Collection and annotation. These are the emphases in Sirc's "box-logic" essay in WNM. I'll be teaching it alongside Katamari logics (pieces from those above) in a few weeks. WRT302 starts Monday.
Despite warnings, we ventured into the park, careful to avoid anything that might be mistaken for a "no dogs-with-blue-collars" area.
After protracted deliberations, we have arrived at a proper name for the new pup: Yoki. It's a slice of musyoki, "one who stays" or "one who returns" in Kikamba; also the nickname Ph. picked up in Kamanzi last summer. Associates, to a degree, with Hopi for "rain" and, also, a small flub by one of our name researchers had us thinking it went along with Japanese for "snow" and "lucky." But then we learned the Japanese word was actually "yuki." So?
To seal the deal, we weeded out support from Googlism:
yoki is attentive
yoki is recovered
yoki is probably the most soft
yoki is born from hearts and minds
yoki is the child of Billy Bob Casino and Lori
yoki is in front of his line of fire
yoki is more than just a horse
yoki is the super
yoki is standing to one side
yoki is near
yoki is planning to build up supply
I admit to altering the "child of" bit because, well, we have that information. That's right. Yoki's folks, in West Plains, Mo., are really called Billy Bob Casino and Lori.

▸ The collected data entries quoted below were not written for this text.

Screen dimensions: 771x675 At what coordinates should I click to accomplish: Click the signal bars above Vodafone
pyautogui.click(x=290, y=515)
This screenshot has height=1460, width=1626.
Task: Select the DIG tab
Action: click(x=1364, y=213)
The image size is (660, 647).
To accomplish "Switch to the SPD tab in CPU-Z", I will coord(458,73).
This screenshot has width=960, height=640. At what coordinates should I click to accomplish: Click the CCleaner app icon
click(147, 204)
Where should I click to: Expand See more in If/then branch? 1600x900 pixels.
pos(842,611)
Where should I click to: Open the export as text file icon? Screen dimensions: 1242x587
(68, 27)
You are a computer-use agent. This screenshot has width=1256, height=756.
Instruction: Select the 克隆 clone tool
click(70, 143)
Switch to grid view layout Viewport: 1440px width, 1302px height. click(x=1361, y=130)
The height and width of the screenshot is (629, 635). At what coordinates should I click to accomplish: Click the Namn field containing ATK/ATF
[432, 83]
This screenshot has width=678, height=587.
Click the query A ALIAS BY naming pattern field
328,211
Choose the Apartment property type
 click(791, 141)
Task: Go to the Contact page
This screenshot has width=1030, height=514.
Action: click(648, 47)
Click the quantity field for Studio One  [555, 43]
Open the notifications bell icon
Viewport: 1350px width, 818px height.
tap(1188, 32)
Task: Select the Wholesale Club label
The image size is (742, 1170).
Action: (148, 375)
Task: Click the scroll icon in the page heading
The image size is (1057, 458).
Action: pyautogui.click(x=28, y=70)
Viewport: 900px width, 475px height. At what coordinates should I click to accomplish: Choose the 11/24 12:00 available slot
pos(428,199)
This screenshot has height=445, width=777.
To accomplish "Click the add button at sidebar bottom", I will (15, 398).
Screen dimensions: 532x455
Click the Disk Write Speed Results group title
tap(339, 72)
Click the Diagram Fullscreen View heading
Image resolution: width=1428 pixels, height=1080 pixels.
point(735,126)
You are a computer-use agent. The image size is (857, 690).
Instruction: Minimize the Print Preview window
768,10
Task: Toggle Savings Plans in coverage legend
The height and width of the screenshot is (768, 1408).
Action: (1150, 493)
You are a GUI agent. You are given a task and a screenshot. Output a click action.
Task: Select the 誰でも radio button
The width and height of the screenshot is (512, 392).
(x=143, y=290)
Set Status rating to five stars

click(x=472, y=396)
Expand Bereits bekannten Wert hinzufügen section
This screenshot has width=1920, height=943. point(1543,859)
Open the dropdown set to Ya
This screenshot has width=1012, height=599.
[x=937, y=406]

Now, to teach the kid a few tricks.
Today in flora and fauna:
Above: Cleared out spaces adjacent to the lilac bush. Ph. and I then built up 12-15 hills and planted zucchini, yellow squash and watermelon
Above: Four tomato plants here along with a jalapeno, green bell pepper and another watermelon hill. It's messy because I cut the grass after Ph. and I spent about two hours weeding, digging/hoeing and planting.
Above: Androids holding flower pots.
Above: Our new pet.
Above: Here charging at the camera with Ph. using the leash to restrain him.
And until we come up with something, he's Mister Needs-a-name. Ideas?